(Collected data)
:::

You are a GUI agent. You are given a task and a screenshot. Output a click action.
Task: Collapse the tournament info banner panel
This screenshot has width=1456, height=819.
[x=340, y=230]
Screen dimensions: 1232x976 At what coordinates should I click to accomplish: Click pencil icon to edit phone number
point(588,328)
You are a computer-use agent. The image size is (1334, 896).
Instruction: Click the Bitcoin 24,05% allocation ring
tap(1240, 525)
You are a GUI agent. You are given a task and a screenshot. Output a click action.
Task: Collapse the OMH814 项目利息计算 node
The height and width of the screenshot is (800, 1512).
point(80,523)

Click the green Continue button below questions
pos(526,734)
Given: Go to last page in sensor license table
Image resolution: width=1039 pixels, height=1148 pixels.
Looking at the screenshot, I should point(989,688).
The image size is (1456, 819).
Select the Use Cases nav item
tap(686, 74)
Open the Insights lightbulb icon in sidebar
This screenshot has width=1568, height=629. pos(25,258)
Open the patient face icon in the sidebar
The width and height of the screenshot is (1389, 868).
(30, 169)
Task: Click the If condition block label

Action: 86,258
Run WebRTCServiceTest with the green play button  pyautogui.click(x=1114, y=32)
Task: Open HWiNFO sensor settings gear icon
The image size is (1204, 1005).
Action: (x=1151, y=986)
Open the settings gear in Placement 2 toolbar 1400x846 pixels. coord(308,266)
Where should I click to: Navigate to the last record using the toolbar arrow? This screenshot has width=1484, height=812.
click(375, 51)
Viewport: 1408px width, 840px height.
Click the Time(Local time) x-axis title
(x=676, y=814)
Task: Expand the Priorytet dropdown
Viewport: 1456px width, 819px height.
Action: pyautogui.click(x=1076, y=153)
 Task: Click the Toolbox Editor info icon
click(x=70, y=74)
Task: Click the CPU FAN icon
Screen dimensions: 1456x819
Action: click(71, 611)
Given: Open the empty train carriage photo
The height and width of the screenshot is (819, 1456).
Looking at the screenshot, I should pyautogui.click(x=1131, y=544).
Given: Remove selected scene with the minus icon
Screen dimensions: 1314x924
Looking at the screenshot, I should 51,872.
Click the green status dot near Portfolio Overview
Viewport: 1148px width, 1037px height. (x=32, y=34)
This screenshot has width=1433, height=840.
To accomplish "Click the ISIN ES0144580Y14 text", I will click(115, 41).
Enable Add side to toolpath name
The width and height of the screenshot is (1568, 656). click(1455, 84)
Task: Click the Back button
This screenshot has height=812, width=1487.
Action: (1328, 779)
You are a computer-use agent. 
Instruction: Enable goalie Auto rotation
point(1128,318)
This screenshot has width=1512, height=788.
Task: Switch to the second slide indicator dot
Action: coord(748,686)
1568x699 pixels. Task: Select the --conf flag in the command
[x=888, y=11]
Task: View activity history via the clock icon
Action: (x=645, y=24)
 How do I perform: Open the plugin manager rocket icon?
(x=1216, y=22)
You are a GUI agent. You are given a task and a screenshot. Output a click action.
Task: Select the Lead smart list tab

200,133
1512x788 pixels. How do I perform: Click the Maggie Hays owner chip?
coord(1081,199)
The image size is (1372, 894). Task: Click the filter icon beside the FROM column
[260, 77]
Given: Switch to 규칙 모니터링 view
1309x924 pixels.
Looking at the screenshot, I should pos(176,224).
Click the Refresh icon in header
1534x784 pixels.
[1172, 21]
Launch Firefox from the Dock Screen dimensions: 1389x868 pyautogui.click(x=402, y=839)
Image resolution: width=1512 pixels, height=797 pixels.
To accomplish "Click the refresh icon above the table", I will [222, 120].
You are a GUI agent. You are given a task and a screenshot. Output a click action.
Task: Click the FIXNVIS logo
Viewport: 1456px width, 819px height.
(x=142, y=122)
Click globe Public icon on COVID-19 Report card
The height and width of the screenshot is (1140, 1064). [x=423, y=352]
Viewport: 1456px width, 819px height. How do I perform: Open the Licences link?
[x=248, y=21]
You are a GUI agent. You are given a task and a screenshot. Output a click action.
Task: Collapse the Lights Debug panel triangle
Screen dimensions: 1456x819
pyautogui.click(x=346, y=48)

:::

Activity:
Repeat each record exactly. Omit nothing.

Response below:
You are a GUI agent. You are given a task and a screenshot. Output a click action.
Task: Collapse the tournament info banner panel
This screenshot has width=1456, height=819.
[x=340, y=230]
Screen dimensions: 1232x976 At what coordinates should I click to accomplish: Click pencil icon to edit phone number
point(588,328)
You are a computer-use agent. The image size is (1334, 896).
Instruction: Click the Bitcoin 24,05% allocation ring
tap(1240, 525)
You are a GUI agent. You are given a task and a screenshot. Output a click action.
Task: Collapse the OMH814 项目利息计算 node
The height and width of the screenshot is (800, 1512).
point(80,523)

Click the green Continue button below questions
pos(526,734)
Given: Go to last page in sensor license table
Image resolution: width=1039 pixels, height=1148 pixels.
Looking at the screenshot, I should point(989,688).
The image size is (1456, 819).
Select the Use Cases nav item
tap(686, 74)
Open the Insights lightbulb icon in sidebar
This screenshot has width=1568, height=629. pos(25,258)
Open the patient face icon in the sidebar
The width and height of the screenshot is (1389, 868).
(30, 169)
Task: Click the If condition block label

Action: 86,258
Run WebRTCServiceTest with the green play button  pyautogui.click(x=1114, y=32)
Task: Open HWiNFO sensor settings gear icon
The image size is (1204, 1005).
Action: (x=1151, y=986)
Open the settings gear in Placement 2 toolbar 1400x846 pixels. coord(308,266)
Where should I click to: Navigate to the last record using the toolbar arrow? This screenshot has width=1484, height=812.
click(375, 51)
Viewport: 1408px width, 840px height.
Click the Time(Local time) x-axis title
(x=676, y=814)
Task: Expand the Priorytet dropdown
Viewport: 1456px width, 819px height.
Action: pyautogui.click(x=1076, y=153)
 Task: Click the Toolbox Editor info icon
click(x=70, y=74)
Task: Click the CPU FAN icon
Screen dimensions: 1456x819
Action: click(71, 611)
Given: Open the empty train carriage photo
The height and width of the screenshot is (819, 1456).
Looking at the screenshot, I should pyautogui.click(x=1131, y=544).
Given: Remove selected scene with the minus icon
Screen dimensions: 1314x924
Looking at the screenshot, I should 51,872.
Click the green status dot near Portfolio Overview
Viewport: 1148px width, 1037px height. (x=32, y=34)
This screenshot has width=1433, height=840.
To accomplish "Click the ISIN ES0144580Y14 text", I will click(115, 41).
Enable Add side to toolpath name
The width and height of the screenshot is (1568, 656). click(1455, 84)
Task: Click the Back button
This screenshot has height=812, width=1487.
Action: (1328, 779)
You are a computer-use agent. 
Instruction: Enable goalie Auto rotation
point(1128,318)
This screenshot has width=1512, height=788.
Task: Switch to the second slide indicator dot
Action: coord(748,686)
1568x699 pixels. Task: Select the --conf flag in the command
[x=888, y=11]
Task: View activity history via the clock icon
Action: (x=645, y=24)
 How do I perform: Open the plugin manager rocket icon?
(x=1216, y=22)
You are a GUI agent. You are given a task and a screenshot. Output a click action.
Task: Select the Lead smart list tab

200,133
1512x788 pixels. How do I perform: Click the Maggie Hays owner chip?
coord(1081,199)
The image size is (1372, 894). Task: Click the filter icon beside the FROM column
[260, 77]
Given: Switch to 규칙 모니터링 view
1309x924 pixels.
Looking at the screenshot, I should pos(176,224).
Click the Refresh icon in header
1534x784 pixels.
[1172, 21]
Launch Firefox from the Dock Screen dimensions: 1389x868 pyautogui.click(x=402, y=839)
Image resolution: width=1512 pixels, height=797 pixels.
To accomplish "Click the refresh icon above the table", I will [222, 120].
You are a GUI agent. You are given a task and a screenshot. Output a click action.
Task: Click the FIXNVIS logo
Viewport: 1456px width, 819px height.
(x=142, y=122)
Click globe Public icon on COVID-19 Report card
The height and width of the screenshot is (1140, 1064). [x=423, y=352]
Viewport: 1456px width, 819px height. How do I perform: Open the Licences link?
[x=248, y=21]
You are a GUI agent. You are given a task and a screenshot. Output a click action.
Task: Collapse the Lights Debug panel triangle
Screen dimensions: 1456x819
pyautogui.click(x=346, y=48)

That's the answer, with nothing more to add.